There are some limitations that should be mentioned. Measurement error is a problem in dietary intake; however, previous studies used 24-hour dietary recalls to assess children’s diets and validated for energy intake using doubly labeled water (Burrows, Martin, & Collins, 2010). Furthermore, because sodium was assessed by using the 24-hour dietary recall method, reported salt intake does not include salt added at the table or during cooking. Nevertheless sodium intake in this study far exceeds nutritional recommendations (World Health Organization, 2003) and is in line with previous studies (Grimes et al., 2013).
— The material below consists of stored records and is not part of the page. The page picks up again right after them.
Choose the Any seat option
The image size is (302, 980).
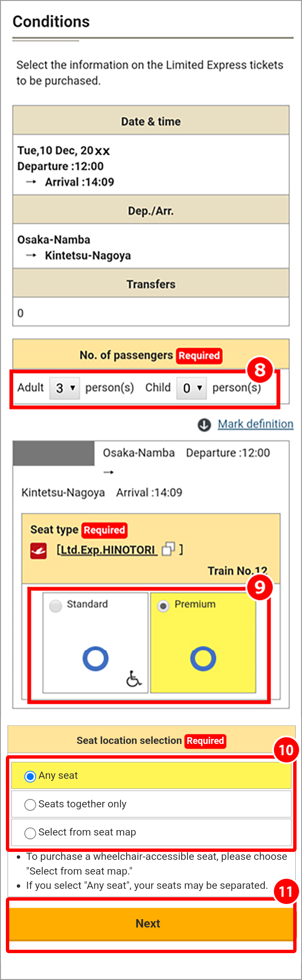(x=151, y=775)
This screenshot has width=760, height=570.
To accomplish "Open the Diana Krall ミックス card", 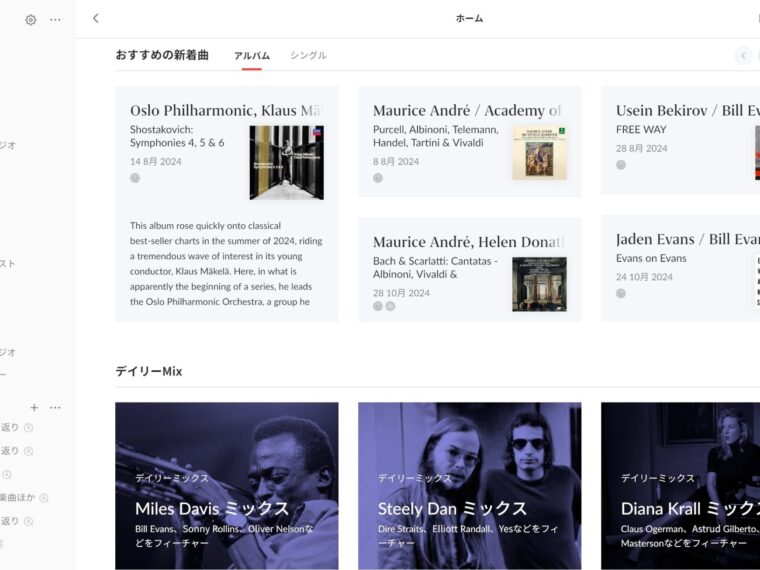I will click(x=680, y=486).
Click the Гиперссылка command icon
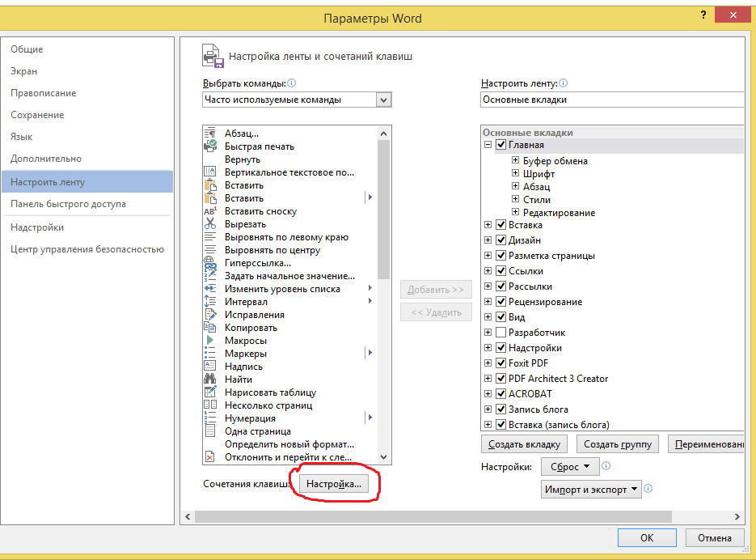This screenshot has height=560, width=756. 210,263
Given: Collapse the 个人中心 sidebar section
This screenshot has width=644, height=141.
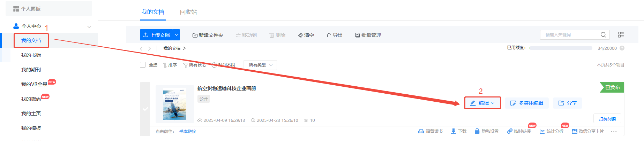Looking at the screenshot, I should click(x=89, y=26).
It is possible that our sample size was not enough to detect other significant differences than those reported. We failed to get identically equivalent groups after randomization, namely, in the level of parents’ education, children’s height, DQI-I score, moderation score, calcium intake, total fat, and saturated fat as well as empty-calorie foods, mainly because we randomized by school and not by subjects, in order to avoid cross-contamination between intervention and control groups. Parents’ education and height were taken in account in all the statistical models, and the analysis was further developed according to the components of the index (food and nutrient intake) that were not significantly different at baseline. Another weakness is that we have not explored whether there were differences among the schools selected for the study and those who were not selected, due to resource constraints. However, schools were from the same geographical area, and to the best of our knowledge, no data are available reporting significant sociodemographic and income differences. Also, physical activity levels were obtained on self-reported data, making possible recall bias and overestimation. However, the questionnaire was validated for Portuguese adolescents (Mota & Esculcas, 2002) and we have no reason to assume that these biases would affect groups differently.
Conclusion
Findings from this analysis suggest that an educational program, delivered by trained teachers, is effective in vegetables adequacy and sodium moderation intake among schoolchildren. The study reported herein has some profitable directions for future research. We consider that this approach could be experienced in other primary schools and settings, in order to ensure that all teachers are capable of providing youth with food and nutrition information. However, future directions should focus on other aspects like identifying, the types of foods consumed at home, school, and other locations with their impact in dietary quality. In addition, these findings underscore the need to enhance policies and educational programs to encourage healthier food choices among children and families.